Chili paste is a broad category: a thick condiment or cooking base made from ground fresh or dried chillies, typically combined with salt, fermented beans, shrimp paste, garlic, or vinegar. Each Asian culinary tradition has produced distinct versions with non-interchangeable flavour profiles.
Regional forms
Doubanjiang (豆瓣酱, China — Sichuan): Broad beans and chillies fermented together for months to years; deeply savoury, earthy, and spicy. The foundation of mapo tofu and kung pao chicken. The Pixian county variety, aged 3+ years, is considered the gold standard.
Gochujang (고추장, Korea): Fermented chilli paste with glutinous rice, fermented soybean powder, and salt. Thick, sweet-hot, deeply fermented. Used for bibimbap, tteokbokki, and marinades. Not interchangeable with other chilli pastes — the sweetness and rice starch are characteristic.

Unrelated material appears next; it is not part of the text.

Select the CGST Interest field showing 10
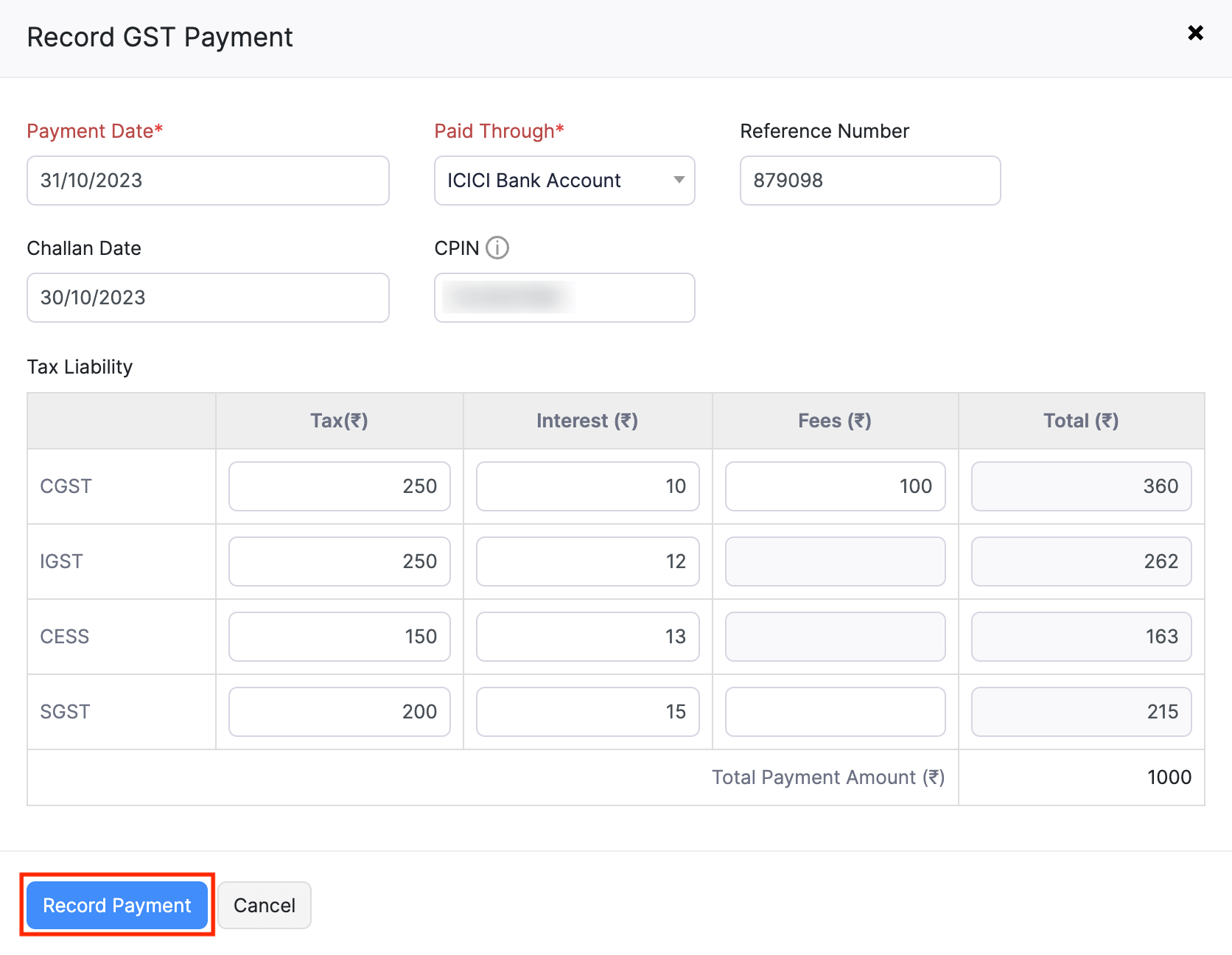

Nam phrik pao (น้ำพริกเผา, Thailand): Roasted chilli paste with garlic, shallots, dried shrimp, and shrimp paste, fried in oil. Smoky-sweet; used in tom yum and fried rice. Available commercially; good homemade versions require a mortar.
Sambal (Southeast Asia — Indonesia, Malaysia): Raw or cooked ground chilli with secondary aromatics varying by region. Sambal oelek is the simplest form (chilli + salt only); sambal terasi adds fermented shrimp paste.
Choosing for a dish
These pastes are NOT interchangeable. Adding gochujang to a Sichuan dish, or doubanjiang to a Korean dish, produces incorrect flavour. If the correct paste is unavailable, the closest approximation is:
- Doubanjiang → fermented black bean paste + fresh chilli
- Gochujang → miso + gochugaru (Korean chilli flakes) + a small amount of sugar
- Nam phrik pao → roasted red pepper + fish sauce + a small amount of sugar
Shelf life
Fermented pastes (doubanjiang, gochujang) last 12+ months refrigerated after opening. Fresh-ground raw pastes (sambal oelek) last 3–4 weeks refrigerated. Cooked oil-based pastes (nam phrik pao) last 2–3 months refrigerated.